それに加えて、サークル社とシチズンズ・トラスト・バンクは、米国アトランタ地域で、金融包摂やデジタル金融リテラシーにも取り組んでいく予定だ。アトランタの歴史的黒人大学(HBCU)や地元の学校を通じて、今年夏からプログラムを開始することを計画しており、サークル社は約1,360万円(10万ドル)の資金を提供する。
HBCUとは、主に南北戦争後(1861〜1865年)より、アフリカ系アメリカ人学生の教育を目的として設立された高等教育機関の総称だ。これまでの卒業生には公民権運動家のマーティン・ルーサー・キング・ジュニア氏や、作家のトニ・モリスン氏をはじめ、医師、弁護士、エンジニアなど各界で活躍する人物が存在する。

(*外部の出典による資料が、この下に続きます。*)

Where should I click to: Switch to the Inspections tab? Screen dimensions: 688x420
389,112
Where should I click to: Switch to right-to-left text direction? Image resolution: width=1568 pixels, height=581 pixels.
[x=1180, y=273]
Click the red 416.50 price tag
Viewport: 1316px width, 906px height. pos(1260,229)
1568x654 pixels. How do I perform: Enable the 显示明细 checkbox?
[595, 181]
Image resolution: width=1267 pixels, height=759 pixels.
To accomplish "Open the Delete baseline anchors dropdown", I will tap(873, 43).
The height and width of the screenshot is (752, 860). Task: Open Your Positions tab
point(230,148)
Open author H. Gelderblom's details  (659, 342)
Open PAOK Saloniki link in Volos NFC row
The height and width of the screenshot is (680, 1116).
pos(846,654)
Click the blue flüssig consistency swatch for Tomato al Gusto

サークル社のDante Disparte最高戦略責任者は、「金融と銀行の未来が、過去よりも多くの人々を包摂するものであるためには、歴史的に疎外されたコミュニティが、金融サービスの受益者であるだけでなく、主人公になる必要がある」と述べた。
シチズンズ・トラスト・バンクのCynthia N. Day社長兼CEOは、次のように説明している。
サークル社のUSDC準備金の一部を預かるという機会は当行のバランスシートを強化するものであり、当行は急成長する新市場の重要な一角を担うことになる。
私たちは、中小企業に資本へのアクセスを提供して、金融包摂により金融エコシステムを改善し、地域コミュニティをより強いものにしていくことに取り組んでいる。今回の提携は、これを後押しするものだ。
シチズンズ・トラスト・バンクは、米連邦預金保険公社(FDIC)によってマイノリティ所有の預金取扱機関(MDI)に分類されている。MDIとは、アフリカ系アメリカ人、アジア系アメリカ人、ヒスパニック系アメリカ人、ネイティブアメリカンが主に所有・経営する銀行のことだ。
FDICなどの政府機関は、既存のMDIの保全と、新規MDIの設立を奨励することが義務付けられている。
ステーブルコインとは
価格が常に安定している(stable)仮想通貨を指す。ステーブルコインは暗号資産の一種で、BTCやETH、XRPなど変動性のある資産とは異なり、米ドルなどに裏付けられその価値($1)を保つことが目的だ。米ドルの裏付けによるステーブルコイン(USDT・USDC)のほか、アルゴリズムを利用するステーブルコインもある。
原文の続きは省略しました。